In the case of In re Merriman, (United States District Court, Southern District of Ohio, Western Division, No. 1155-D, May 2, 1967), the creditor made three loans to the debtor. Financing statements were filed for the first two, but not for the third. The first two financing statements were not cancelled. In holding that the third loan was also perfected as against the trustee in bankruptcy, Referee Charles A. Anderson stated:

“The determining factor in this ease is the fact that the debtors (bankrupt) have continuously owed the same creditor. There has not been a gap in this sequence. The parties have not changed their positions and the collateral has never changed. Under these circumstances, no prospective lien holder, actual or hypothetical could have been prejudiced or misled by the continous duration of a lien.” “In summary, the decision herein is based entirely on a broad purpose of implementing the concept of ‘notice filing’ where there are not questions of equitable doctrines, such as estoppel or fraud, after inquiry had been made by a party anticipating a security interest. The trustee’s lien should rise no higher under the facts, than the rights of an execution creditor if bankruptcy had not intervened.”

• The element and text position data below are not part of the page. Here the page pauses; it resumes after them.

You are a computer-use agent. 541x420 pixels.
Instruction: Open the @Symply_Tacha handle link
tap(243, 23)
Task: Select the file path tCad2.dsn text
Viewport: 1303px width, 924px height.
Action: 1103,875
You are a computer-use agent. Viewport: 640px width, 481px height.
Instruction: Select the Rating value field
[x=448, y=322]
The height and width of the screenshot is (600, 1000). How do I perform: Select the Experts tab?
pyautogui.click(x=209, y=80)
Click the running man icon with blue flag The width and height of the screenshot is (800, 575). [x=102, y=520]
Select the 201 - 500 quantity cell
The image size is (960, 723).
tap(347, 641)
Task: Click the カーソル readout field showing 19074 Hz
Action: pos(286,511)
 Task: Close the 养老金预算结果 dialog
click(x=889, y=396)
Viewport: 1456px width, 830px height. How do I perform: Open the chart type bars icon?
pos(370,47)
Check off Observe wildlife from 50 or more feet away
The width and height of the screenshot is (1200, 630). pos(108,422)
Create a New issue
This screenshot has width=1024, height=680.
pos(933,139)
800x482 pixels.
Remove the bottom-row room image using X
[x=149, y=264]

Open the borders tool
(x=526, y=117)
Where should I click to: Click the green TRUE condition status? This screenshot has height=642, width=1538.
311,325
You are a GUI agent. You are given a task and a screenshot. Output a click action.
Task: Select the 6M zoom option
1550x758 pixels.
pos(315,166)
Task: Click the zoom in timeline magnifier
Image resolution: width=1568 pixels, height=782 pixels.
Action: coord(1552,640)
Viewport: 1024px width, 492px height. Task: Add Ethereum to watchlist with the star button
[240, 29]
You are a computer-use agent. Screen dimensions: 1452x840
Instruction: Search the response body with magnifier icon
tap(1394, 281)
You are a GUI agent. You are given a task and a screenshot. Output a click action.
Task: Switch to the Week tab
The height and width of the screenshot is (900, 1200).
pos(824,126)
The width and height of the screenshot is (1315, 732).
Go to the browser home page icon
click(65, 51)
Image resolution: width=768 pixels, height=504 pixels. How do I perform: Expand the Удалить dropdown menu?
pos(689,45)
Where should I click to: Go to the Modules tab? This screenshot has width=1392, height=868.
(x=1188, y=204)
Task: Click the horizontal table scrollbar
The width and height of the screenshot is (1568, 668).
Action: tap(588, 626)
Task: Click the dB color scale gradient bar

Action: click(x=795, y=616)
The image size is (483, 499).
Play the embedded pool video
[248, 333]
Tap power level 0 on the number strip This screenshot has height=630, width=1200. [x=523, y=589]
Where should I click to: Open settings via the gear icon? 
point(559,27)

In conclusion, because the concepts of the code do not require a particular sequence in the steps for perfection and it follows a notice type of filing system, on the facts of this case, the Court is constrained to hold that the lender was perfected for each of its loans. Since the petitioner held a perfected lien before the debtors were adjudicated, the trustee’s lien is subordinate to that of the petitioner.

Accordingly, the decision of the referee is reversed, and the Court’s prior ruling is reversed. The petitioner may prepare an appropriate order. 
      
       P.A.1962, No. 174, § 1102, Eff. Jan. 1, 1964.
      CL ’48, § 440.1102.
      M-.C.L.A. 440.1102.
      M.S.A. 19.1102.
      For convenience the Court will cite the code in the same manner as used in the code itself.